To get a better measure of prediction accuracy (which we can use as a
proxy for goodness of fit of the model), we can successively split the
data in *folds* that we use for training and testing:

```
>>> import numpy as np
>>> X_folds = np.array_split(X_digits, 3)
>>> y_folds = np.array_split(y_digits, 3)
>>> scores = list()
>>> for k in range(3):
... # We use 'list' to copy, in order to 'pop' later on
... X_train = list(X_folds)
... X_test = X_train.pop(k)
... X_train = np.concatenate(X_train)
... y_train = list(y_folds)
... y_test = y_train.pop(k)
... y_train = np.concatenate(y_train)
... scores.append(svc.fit(X_train, y_train).score(X_test, y_test))
>>> print(scores)
[0.93489148580968284, 0.95659432387312182, 0.93989983305509184]
```

This is called a `KFold` cross validation

## Cross-validation generators¶

The code above to split data in train and test sets is tedious to write. The sklearn exposes cross-validation generators to generate list of indices for this purpose:

```
>>> from sklearn import cross_validation
>>> k_fold = cross_validation.KFold(n=6, n_folds=3, indices=True)
>>> for train_indices, test_indices in k_fold:
... print('Train: %s | test: %s' % (train_indices, test_indices))
Train: [2 3 4 5] | test: [0 1]
Train: [0 1 4 5] | test: [2 3]
Train: [0 1 2 3] | test: [4 5]
```

The cross-validation can then be implemented easily:

```
>>> kfold = cross_validation.KFold(len(X_digits), n_folds=3)
>>> [svc.fit(X_digits[train], y_digits[train]).score(X_digits[test], y_digits[test])
... for train, test in kfold]
[0.93489148580968284, 0.95659432387312182, 0.93989983305509184]
```

To compute the score method of an estimator, the sklearn exposes a helper function:

```
>>> cross_validation.cross_val_score(svc, X_digits, y_digits, cv=kfold, n_jobs=-1)
array([ 0.93489149, 0.95659432, 0.93989983])
```

n_jobs=-1 means that the computation will be dispatched on all the CPUs of the computer.
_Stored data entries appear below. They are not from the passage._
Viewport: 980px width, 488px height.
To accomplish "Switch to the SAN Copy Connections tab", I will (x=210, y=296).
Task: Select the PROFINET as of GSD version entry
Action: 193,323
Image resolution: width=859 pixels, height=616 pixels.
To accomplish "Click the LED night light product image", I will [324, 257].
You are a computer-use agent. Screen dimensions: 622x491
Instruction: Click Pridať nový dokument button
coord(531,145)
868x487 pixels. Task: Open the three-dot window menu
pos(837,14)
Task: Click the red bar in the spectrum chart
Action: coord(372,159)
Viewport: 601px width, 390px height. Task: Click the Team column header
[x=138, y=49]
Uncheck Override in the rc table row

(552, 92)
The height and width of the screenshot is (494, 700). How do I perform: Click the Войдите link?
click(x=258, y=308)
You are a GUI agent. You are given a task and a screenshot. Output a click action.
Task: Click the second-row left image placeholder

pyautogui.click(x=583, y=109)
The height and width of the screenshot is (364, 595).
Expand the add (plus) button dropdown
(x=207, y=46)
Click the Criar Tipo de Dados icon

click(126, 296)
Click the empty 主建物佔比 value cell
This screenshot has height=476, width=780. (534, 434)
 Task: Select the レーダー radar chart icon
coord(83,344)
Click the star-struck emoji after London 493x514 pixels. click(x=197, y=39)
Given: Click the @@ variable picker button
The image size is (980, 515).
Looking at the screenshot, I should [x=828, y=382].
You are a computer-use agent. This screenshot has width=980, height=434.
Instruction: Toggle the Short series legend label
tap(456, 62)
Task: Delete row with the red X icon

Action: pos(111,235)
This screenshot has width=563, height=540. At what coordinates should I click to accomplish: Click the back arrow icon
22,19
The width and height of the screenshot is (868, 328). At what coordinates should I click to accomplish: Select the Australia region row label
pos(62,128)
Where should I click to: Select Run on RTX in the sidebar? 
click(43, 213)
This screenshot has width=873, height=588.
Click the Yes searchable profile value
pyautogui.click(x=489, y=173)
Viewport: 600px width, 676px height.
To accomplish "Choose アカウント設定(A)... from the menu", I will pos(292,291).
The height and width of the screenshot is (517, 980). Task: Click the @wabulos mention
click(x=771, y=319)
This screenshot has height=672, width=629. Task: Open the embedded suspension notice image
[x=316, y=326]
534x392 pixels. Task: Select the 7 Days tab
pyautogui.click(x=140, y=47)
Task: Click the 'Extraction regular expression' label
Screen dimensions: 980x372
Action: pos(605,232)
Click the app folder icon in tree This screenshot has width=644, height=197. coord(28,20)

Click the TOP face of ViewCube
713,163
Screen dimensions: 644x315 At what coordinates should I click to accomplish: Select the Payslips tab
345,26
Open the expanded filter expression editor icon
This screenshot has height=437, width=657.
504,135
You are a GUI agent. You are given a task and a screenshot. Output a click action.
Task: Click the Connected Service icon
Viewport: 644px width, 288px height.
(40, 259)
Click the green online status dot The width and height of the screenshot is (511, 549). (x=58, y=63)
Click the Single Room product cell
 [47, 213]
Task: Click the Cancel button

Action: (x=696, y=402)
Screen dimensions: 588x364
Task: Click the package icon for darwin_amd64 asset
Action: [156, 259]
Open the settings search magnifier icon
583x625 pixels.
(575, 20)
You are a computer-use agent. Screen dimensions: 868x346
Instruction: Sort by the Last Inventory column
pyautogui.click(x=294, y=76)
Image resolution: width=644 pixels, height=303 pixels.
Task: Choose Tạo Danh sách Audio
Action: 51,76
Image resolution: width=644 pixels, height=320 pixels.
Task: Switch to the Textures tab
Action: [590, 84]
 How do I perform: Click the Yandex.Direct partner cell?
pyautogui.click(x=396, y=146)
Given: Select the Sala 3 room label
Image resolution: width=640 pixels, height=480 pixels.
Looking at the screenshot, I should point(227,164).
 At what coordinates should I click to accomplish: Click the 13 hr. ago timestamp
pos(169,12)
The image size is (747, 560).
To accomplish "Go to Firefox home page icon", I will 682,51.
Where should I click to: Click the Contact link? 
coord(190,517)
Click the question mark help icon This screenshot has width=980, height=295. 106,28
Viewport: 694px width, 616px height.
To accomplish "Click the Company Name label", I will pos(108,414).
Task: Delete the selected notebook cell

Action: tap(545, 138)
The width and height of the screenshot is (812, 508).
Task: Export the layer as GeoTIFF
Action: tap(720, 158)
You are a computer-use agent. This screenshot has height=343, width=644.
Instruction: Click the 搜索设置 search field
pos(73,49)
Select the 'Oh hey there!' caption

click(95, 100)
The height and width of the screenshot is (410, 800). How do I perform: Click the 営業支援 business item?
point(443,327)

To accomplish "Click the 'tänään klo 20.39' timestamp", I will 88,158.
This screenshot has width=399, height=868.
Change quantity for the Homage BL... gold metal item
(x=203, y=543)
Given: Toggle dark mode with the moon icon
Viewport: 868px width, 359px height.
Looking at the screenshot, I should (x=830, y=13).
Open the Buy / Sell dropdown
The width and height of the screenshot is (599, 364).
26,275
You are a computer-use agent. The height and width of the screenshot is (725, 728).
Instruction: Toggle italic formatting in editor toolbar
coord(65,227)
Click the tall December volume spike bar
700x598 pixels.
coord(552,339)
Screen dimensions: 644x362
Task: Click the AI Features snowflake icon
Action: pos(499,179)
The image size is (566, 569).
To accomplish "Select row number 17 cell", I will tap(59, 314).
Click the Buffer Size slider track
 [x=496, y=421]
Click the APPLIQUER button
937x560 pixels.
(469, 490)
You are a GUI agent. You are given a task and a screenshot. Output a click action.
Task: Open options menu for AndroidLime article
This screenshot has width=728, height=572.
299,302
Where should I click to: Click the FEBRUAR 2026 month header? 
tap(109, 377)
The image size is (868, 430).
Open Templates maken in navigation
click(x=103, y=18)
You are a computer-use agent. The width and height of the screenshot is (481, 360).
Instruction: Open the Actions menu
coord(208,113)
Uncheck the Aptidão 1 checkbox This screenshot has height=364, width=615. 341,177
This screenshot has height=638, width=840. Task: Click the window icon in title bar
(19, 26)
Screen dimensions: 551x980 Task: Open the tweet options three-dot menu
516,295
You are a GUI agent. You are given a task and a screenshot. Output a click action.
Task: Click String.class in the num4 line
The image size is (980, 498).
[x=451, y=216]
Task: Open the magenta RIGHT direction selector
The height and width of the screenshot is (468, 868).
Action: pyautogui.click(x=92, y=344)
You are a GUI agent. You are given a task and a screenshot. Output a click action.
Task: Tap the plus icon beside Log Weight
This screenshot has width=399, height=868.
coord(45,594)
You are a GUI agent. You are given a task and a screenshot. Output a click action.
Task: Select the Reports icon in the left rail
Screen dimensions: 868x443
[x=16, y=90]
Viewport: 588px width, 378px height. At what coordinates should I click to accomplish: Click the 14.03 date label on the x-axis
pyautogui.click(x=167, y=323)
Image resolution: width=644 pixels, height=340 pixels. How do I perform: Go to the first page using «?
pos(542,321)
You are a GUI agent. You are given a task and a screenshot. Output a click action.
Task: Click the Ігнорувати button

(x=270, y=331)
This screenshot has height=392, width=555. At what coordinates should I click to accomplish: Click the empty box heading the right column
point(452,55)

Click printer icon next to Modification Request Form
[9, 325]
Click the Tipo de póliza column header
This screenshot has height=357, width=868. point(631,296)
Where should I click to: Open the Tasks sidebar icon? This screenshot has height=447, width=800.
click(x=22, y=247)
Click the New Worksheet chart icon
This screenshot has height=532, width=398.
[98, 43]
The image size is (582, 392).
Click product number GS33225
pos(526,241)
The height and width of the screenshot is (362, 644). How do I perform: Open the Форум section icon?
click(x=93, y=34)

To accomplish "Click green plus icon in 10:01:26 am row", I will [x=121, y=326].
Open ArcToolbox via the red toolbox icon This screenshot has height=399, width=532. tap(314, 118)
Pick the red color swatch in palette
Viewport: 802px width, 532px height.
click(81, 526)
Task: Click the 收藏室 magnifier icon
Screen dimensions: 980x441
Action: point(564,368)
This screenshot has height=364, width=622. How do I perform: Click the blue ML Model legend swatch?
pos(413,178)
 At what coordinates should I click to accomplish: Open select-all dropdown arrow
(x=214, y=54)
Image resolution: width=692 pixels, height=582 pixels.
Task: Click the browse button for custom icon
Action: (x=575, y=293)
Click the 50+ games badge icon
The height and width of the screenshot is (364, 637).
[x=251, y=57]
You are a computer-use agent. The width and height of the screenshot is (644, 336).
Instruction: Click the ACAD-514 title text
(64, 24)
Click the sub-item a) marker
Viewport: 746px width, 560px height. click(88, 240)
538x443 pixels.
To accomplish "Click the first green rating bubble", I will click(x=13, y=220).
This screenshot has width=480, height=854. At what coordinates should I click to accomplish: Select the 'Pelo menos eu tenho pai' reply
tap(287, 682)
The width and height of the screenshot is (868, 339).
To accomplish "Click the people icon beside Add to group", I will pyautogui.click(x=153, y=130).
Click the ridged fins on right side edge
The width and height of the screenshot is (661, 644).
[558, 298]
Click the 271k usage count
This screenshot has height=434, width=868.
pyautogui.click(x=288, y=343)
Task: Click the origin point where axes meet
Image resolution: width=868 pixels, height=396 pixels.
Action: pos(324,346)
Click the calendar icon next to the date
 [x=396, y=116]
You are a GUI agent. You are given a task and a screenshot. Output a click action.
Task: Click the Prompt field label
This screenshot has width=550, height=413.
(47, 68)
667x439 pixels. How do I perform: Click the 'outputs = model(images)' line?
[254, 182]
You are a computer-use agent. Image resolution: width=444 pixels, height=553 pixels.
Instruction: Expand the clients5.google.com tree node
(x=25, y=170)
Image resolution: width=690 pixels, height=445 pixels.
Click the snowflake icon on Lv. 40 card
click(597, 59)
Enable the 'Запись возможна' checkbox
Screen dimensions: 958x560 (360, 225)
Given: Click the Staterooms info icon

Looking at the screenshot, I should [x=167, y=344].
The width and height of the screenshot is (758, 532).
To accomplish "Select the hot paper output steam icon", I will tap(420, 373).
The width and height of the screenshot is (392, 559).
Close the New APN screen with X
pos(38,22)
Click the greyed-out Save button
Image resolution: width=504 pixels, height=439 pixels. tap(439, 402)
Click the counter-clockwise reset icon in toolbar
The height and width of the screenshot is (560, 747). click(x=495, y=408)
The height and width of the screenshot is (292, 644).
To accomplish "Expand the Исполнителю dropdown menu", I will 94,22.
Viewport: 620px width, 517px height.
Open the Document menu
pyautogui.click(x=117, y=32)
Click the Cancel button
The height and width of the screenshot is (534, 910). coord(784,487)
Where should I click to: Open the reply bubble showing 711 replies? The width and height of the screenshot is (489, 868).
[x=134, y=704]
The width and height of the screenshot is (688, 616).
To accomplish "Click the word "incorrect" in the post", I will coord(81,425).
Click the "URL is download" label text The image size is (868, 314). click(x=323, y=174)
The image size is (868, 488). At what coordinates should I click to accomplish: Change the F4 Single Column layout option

Cross-validation generators

KFold (n, k) |
StratifiedKFold (y, k) |
LeaveOneOut (n) |
LeaveOneLabelOut (labels) |

Split it K folds, train on K-1 and then test on left-out | It preserves the class ratios / label distribution within each fold. | Leave one observation out | Takes a label array to group observations |

**Exercise**

On the digits dataset, plot the cross-validation score of a `SVC`
estimator with an linear kernel as a function of parameter C (use a
logarithmic grid of points, from 1 to 10).

```
import numpy as np
from sklearn import cross_validation, datasets, svm
digits = datasets.load_digits()
X = digits.data
y = digits.target
svc = svm.SVC(kernel='linear')
C_s = np.logspace(-10, 0, 10)
```

## Grid-search and cross-validated estimators¶

### Grid-search¶

The sklearn provides an object that, given data, computes the score during the fit of an estimator on a parameter grid and chooses the parameters to maximize the cross-validation score. This object takes an estimator during the construction and exposes an estimator API:

```
>>> from sklearn.grid_search import GridSearchCV
>>> gammas = np.logspace(-6, -1, 10)
>>> clf = GridSearchCV(estimator=svc, param_grid=dict(gamma=gammas),
... n_jobs=-1)
>>> clf.fit(X_digits[:1000], y_digits[:1000])
GridSearchCV(cv=None,...
>>> clf.best_score_
0.9889...
>>> clf.best_estimator_.gamma
9.9999999999999995e-07
>>> # Prediction performance on test set is not as good as on train set
>>> clf.score(X_digits[1000:], y_digits[1000:])
0.94228356336260977
```

By default, the `GridSearchCV` uses a 3-fold cross-validation. However,
if it detects that a classifier is passed, rather than a regressor, it uses
a stratified 3-fold.

Nested cross-validation

```
>>> cross_validation.cross_val_score(clf, X_digits, y_digits)
array([ 0.97996661, 0.98163606, 0.98330551])
```

Two cross-validation loops are performed in parallel: one by the
`GridSearchCV` estimator to set gamma and the other one by
cross_val_score to measure the prediction performance of the
estimator. The resulting scores are unbiased estimates of the
prediction score on new data.

Warning

You cannot nest objects with parallel computing (n_jobs different than 1).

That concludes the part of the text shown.